Page text:
▼

Person Name Person role on project Affiliation
Christopher Small Principal Investigator Columbia University, Palisades, United States
Abstract

The objective of our research is to better understand the effects of anthropogenic land cover modification on regional climate and to improve mesoscale climate model predictive power by incorporating detailed information about land surface properties derived from remotely sensed observations. We accomplish this by eliminating the unnecessary loss of information and introduction of error inherent in low resolution thematic land cover classifications. We focus on urban and suburban areas because the scale and variability of land cover in these areas is not well represented in thematic classifications currently used to drive mesoscale land surface models. Estimation of physical parameters from Landsat imagery is based on the use of linear spectral mixture models to represent the land surface in terms of water, vegetation, rock, soil and impervious substrates. The spectral mixture model provides decameter (10–100 m) scale estimates of the areal abundance of these biophysical components of land cover in a form that can be validated vicariously with meter scale imagery. By extending the mixture model into the temporal dimension we are able to quantify seasonal to interannual changes in land surface properties and incorporate these changes into the Land Surface- Model (LSM). We have developed a systematic methodology for multi-scale, multi-temporal spectral mixture analysis that accounts for the effects of viewing and illumination geometry, topography, sub-pixel shadow as well as atmospheric scattering and absorption. The resulting endmember fractions are used to derive scaleable parameters for the LSM. These parameters are being tested in two very different LSMs in the Ocean Land Atmosphere Model (OLAM), an Earth System Model with mesoscale and microscale mesh refinement capability. The first LSM, LEAF3, which previously relied on thematic land cover classifications to define physical parameter values, has been modified to use input parameters directly The second LSM, Hi- SVAT, does not differentiate between the above surface components, but instead lumps them together into a single “surface” with properties of albedo, emissivity, roughness, stomatal conductance, leaf area index, and storage capacities for energy and water. The performance of both LSMs with the new high resolution parameters is evaluated by comparing between LEAF3 and Hi-SVAT, and by validating OLAM simulation results with observations.

▲

Dataset extract:
▼

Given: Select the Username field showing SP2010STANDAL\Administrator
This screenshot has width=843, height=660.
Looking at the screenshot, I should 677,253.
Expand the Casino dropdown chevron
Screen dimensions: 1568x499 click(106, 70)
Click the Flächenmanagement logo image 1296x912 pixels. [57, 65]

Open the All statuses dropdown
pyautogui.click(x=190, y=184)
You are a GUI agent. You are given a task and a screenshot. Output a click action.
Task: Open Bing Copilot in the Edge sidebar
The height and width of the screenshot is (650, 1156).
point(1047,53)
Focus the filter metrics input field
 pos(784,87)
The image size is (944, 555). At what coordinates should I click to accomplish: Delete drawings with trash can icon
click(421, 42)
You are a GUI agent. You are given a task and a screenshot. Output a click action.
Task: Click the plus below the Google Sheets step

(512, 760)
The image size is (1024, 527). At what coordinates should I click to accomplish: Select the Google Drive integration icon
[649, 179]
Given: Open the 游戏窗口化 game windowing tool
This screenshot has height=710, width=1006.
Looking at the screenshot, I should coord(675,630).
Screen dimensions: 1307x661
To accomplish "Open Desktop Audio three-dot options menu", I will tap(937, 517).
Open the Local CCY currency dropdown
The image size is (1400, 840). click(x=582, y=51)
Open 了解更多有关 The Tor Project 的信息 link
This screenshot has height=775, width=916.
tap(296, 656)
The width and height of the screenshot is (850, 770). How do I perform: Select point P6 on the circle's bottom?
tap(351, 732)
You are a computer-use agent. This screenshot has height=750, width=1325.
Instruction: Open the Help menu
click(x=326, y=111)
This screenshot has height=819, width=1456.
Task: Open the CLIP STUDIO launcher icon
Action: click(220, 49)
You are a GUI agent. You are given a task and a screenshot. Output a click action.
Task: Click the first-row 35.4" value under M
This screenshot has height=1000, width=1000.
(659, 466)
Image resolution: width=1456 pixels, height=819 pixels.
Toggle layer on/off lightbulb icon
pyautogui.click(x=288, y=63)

▲

Task to complete: Based on the project abstract, decide whether each statement agrees with it: (a) the spectral mixture model gives estimates at a scale of 10 to 100 meters; (b) Hi-SVAT treats water, vegetation, rock, soil and impervious substrates as separate components; (c) the research concentrates on rural farming areas. Answer yes or no for each, and quote the words from the project abstract that decide it. You won't need the records.

Response:
(a) Yes: "The spectral mixture model provides decameter (10–100 m) scale estimates"
(b) No: "does not differentiate between the above surface components, but instead lumps them together"
(c) No: "We focus on urban and suburban areas"